**What is needed:** Copy the stretch of the listing from the line containing "The height and width of the screenshot is (1057, 2286)." through the end of the listing, keeping every line unchanged.

[Data entries]

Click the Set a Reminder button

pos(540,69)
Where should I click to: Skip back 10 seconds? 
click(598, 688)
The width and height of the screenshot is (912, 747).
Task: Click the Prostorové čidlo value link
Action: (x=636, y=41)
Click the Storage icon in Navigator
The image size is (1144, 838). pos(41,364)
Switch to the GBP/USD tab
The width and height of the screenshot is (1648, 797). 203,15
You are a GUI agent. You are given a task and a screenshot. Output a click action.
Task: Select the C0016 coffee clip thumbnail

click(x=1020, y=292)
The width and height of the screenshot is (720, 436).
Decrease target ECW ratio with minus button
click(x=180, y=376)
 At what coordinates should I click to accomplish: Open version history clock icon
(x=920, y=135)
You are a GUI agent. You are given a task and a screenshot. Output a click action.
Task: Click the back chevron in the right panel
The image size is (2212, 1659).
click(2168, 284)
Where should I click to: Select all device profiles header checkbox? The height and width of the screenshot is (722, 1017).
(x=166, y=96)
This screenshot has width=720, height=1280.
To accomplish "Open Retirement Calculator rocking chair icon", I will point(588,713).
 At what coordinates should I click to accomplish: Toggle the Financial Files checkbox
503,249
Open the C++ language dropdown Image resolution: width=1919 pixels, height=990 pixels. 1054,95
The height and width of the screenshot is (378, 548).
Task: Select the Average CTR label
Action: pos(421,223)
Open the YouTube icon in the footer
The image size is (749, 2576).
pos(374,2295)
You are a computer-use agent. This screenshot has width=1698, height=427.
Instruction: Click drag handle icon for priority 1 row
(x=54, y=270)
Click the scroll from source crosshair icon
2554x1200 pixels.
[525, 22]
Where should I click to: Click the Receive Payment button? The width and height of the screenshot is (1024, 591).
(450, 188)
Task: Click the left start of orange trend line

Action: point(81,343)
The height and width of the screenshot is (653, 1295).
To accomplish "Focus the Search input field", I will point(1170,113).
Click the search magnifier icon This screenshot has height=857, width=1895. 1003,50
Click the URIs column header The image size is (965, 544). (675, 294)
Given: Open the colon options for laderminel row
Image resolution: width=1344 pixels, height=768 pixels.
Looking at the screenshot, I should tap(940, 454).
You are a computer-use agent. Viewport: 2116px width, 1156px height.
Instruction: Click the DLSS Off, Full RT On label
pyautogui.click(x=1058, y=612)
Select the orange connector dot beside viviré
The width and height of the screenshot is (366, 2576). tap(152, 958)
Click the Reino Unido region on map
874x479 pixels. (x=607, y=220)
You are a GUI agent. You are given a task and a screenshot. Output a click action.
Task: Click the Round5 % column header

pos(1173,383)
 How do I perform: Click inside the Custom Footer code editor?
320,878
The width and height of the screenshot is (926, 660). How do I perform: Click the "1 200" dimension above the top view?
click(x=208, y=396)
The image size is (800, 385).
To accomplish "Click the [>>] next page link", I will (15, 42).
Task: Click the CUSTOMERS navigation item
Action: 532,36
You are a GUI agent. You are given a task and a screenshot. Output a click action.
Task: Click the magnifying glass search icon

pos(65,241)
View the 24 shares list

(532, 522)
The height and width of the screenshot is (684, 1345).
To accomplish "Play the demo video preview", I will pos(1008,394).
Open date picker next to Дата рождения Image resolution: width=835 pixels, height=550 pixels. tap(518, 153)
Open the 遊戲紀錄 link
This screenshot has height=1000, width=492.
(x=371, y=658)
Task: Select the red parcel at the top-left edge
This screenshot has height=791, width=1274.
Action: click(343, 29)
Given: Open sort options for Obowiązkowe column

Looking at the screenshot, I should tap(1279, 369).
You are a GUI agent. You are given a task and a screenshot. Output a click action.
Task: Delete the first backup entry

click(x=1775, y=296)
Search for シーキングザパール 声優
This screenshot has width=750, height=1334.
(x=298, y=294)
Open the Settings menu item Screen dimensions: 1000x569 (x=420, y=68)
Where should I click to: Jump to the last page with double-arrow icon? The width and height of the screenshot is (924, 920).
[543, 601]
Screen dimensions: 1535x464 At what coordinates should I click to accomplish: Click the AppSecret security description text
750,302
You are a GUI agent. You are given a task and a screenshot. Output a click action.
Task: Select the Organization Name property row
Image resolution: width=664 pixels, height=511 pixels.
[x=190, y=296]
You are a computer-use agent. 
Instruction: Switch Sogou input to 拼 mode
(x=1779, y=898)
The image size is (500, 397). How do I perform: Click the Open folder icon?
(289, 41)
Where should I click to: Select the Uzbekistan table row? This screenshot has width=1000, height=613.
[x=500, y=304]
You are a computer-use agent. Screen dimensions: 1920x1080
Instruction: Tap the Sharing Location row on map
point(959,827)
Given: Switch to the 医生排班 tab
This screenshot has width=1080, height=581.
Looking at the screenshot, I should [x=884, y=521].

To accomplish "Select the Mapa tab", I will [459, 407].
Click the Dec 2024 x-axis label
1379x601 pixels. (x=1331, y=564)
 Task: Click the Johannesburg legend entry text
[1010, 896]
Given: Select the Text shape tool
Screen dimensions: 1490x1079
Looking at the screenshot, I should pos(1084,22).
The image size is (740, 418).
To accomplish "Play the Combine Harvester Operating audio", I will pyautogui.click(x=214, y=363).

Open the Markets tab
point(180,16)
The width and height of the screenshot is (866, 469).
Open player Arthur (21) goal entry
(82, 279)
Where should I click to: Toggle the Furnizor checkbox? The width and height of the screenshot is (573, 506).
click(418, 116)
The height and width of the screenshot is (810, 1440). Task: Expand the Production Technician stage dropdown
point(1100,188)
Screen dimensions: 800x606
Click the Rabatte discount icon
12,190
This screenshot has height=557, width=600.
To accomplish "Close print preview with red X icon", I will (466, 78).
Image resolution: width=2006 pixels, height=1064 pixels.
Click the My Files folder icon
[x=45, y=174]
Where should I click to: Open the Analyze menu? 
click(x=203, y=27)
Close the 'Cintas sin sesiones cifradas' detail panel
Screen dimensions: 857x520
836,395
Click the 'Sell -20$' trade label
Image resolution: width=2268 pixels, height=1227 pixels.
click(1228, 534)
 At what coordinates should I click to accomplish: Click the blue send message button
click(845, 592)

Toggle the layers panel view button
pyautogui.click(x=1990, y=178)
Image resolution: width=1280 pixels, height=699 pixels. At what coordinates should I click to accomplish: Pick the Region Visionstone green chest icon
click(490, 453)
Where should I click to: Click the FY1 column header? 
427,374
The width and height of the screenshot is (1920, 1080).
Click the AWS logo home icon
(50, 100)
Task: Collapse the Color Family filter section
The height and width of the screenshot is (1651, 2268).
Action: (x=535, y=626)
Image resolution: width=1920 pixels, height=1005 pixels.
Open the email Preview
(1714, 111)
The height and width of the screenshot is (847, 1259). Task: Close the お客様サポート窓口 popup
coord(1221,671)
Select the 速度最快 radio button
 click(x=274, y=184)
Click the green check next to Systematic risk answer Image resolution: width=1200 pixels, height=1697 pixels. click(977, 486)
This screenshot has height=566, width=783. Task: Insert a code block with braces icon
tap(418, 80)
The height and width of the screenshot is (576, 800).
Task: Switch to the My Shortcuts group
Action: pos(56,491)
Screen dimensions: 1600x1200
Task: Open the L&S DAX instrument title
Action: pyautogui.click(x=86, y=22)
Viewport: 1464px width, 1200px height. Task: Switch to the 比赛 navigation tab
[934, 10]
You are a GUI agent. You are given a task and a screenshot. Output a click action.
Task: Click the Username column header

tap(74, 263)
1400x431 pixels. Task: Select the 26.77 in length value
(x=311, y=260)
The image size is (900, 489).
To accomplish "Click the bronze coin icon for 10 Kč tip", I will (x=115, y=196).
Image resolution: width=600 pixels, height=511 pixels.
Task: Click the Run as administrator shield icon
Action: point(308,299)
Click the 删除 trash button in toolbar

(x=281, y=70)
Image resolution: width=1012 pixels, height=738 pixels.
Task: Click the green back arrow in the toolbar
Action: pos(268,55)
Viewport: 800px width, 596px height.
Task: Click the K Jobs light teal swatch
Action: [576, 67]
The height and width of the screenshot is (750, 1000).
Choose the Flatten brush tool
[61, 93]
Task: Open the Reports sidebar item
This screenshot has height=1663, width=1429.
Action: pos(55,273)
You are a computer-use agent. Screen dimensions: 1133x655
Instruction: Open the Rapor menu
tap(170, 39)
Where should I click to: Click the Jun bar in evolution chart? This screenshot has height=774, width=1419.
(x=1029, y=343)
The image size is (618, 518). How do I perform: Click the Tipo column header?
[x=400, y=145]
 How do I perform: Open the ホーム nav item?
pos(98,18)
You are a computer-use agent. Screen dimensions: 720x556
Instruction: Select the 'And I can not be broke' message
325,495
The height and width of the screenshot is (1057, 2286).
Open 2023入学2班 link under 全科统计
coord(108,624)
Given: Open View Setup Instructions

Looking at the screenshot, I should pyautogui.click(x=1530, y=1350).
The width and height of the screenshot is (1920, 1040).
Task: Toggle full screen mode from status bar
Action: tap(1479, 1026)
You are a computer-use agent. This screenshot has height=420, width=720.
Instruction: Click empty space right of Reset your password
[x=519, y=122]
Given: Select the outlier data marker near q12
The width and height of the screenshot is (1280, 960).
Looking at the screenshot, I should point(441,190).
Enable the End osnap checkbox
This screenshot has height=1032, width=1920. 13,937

**Answer to this task:**
The height and width of the screenshot is (1057, 2286).
Open 2023入学2班 link under 全科统计
coord(108,624)
Given: Open View Setup Instructions

Looking at the screenshot, I should pyautogui.click(x=1530, y=1350).
The width and height of the screenshot is (1920, 1040).
Task: Toggle full screen mode from status bar
Action: tap(1479, 1026)
You are a computer-use agent. This screenshot has height=420, width=720.
Instruction: Click empty space right of Reset your password
[x=519, y=122]
Given: Select the outlier data marker near q12
The width and height of the screenshot is (1280, 960).
Looking at the screenshot, I should point(441,190).
Enable the End osnap checkbox
This screenshot has height=1032, width=1920. 13,937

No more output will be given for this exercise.